■ **Work order**:
Each line of the listing below must be retyped exactly, with images left out.

■ **Dataset records**:

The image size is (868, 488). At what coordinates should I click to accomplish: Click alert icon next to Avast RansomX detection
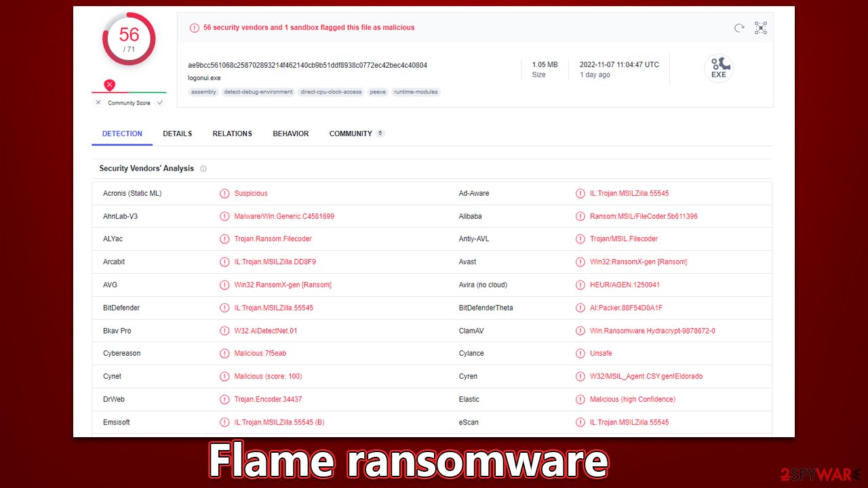pos(580,262)
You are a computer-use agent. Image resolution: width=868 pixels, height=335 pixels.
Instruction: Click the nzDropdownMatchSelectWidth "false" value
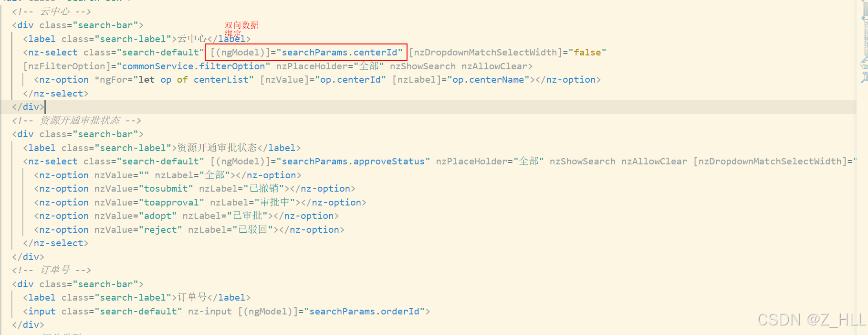pos(587,52)
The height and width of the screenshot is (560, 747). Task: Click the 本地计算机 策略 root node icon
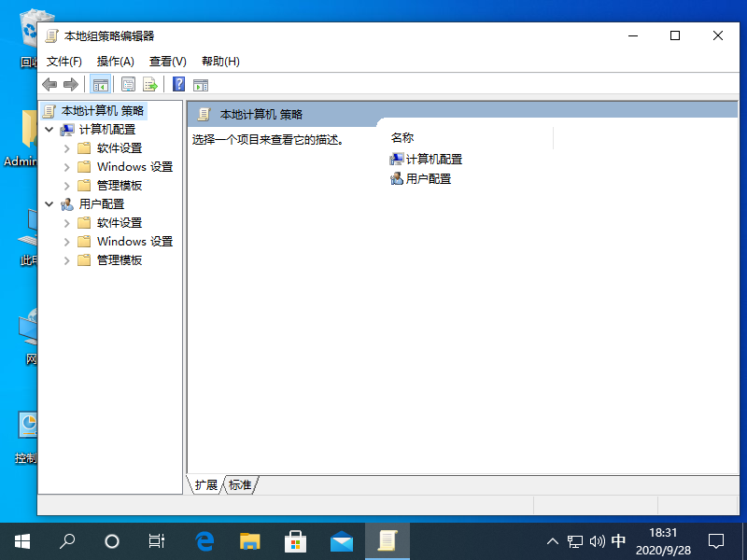point(50,110)
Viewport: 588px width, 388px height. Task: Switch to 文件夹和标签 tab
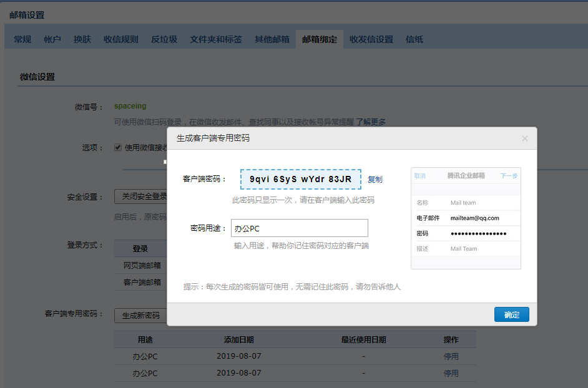point(216,39)
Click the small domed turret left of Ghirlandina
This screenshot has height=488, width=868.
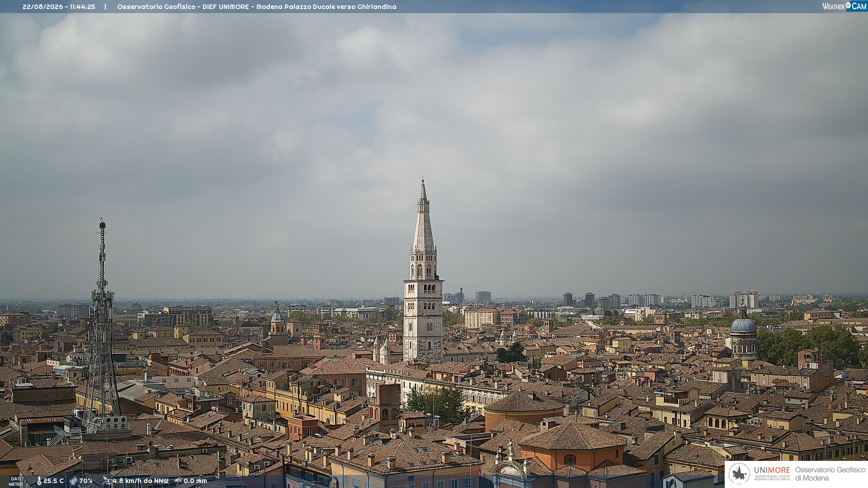click(277, 316)
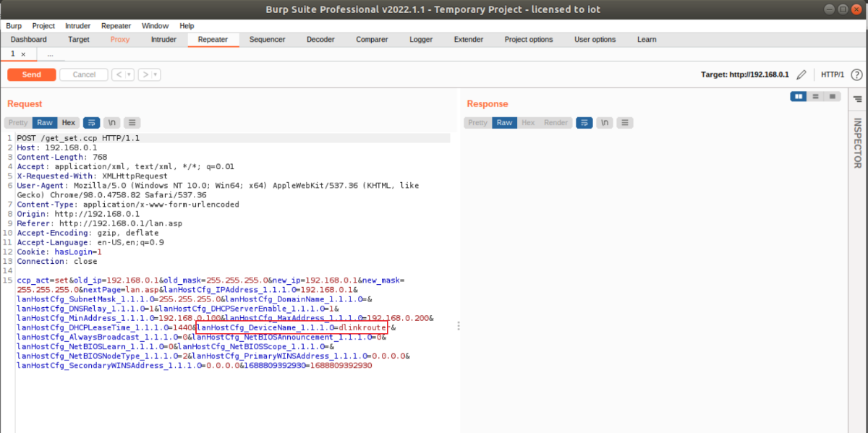Toggle non-printable \n characters in Request

point(112,123)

■ **Task result**:
The image size is (868, 488). At what coordinates should I click to accomplish: Click alert icon next to Avast RansomX detection
pos(580,262)
You are a computer-use agent. Image resolution: width=868 pixels, height=335 pixels.
Instruction: Click the nzDropdownMatchSelectWidth "false" value
pos(587,52)
The height and width of the screenshot is (560, 747). Task: Click the 本地计算机 策略 root node icon
point(50,110)
Viewport: 588px width, 388px height. Task: Switch to 文件夹和标签 tab
point(216,39)
Click the small domed turret left of Ghirlandina
This screenshot has height=488, width=868.
click(277, 316)
Toggle non-printable \n characters in Request

point(112,123)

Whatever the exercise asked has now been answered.